START Task data
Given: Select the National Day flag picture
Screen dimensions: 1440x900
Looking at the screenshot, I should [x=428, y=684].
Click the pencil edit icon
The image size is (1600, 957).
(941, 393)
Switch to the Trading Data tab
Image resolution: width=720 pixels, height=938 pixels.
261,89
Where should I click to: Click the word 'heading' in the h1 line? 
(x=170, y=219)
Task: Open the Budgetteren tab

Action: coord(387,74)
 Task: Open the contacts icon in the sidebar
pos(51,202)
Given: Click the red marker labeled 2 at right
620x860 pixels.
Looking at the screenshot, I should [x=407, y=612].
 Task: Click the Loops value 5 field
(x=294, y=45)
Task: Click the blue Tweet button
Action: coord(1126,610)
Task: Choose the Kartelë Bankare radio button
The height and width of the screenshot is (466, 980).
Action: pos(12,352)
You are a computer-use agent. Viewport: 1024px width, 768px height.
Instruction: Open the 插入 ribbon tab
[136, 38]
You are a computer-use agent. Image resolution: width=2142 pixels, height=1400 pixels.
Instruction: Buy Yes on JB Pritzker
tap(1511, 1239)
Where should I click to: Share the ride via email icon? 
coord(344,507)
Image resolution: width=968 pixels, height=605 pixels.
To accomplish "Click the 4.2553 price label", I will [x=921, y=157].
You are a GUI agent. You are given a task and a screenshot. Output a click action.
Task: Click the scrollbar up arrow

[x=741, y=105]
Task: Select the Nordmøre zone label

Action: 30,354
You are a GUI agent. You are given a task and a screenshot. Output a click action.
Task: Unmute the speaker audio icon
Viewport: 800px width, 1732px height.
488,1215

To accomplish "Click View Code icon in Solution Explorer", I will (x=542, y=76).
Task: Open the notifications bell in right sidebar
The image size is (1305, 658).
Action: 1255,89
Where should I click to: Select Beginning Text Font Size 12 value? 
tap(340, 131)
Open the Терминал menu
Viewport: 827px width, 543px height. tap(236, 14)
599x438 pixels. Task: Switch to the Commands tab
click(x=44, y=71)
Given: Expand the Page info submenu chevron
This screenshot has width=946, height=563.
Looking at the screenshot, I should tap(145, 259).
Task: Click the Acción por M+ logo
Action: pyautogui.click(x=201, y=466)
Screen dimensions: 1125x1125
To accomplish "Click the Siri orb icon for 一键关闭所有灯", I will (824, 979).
END Task data
Instructions to follow:
Copy verbatim, from the listing above, each line from the one containing "Where should I click to: Share" down to the one containing "Task: Unmute the speaker audio icon", inclusive.

Solution for this exercise:
Where should I click to: Share the ride via email icon? 
coord(344,507)
Image resolution: width=968 pixels, height=605 pixels.
To accomplish "Click the 4.2553 price label", I will [x=921, y=157].
You are a GUI agent. You are given a task and a screenshot. Output a click action.
Task: Click the scrollbar up arrow

[x=741, y=105]
Task: Select the Nordmøre zone label

Action: 30,354
You are a GUI agent. You are given a task and a screenshot. Output a click action.
Task: Unmute the speaker audio icon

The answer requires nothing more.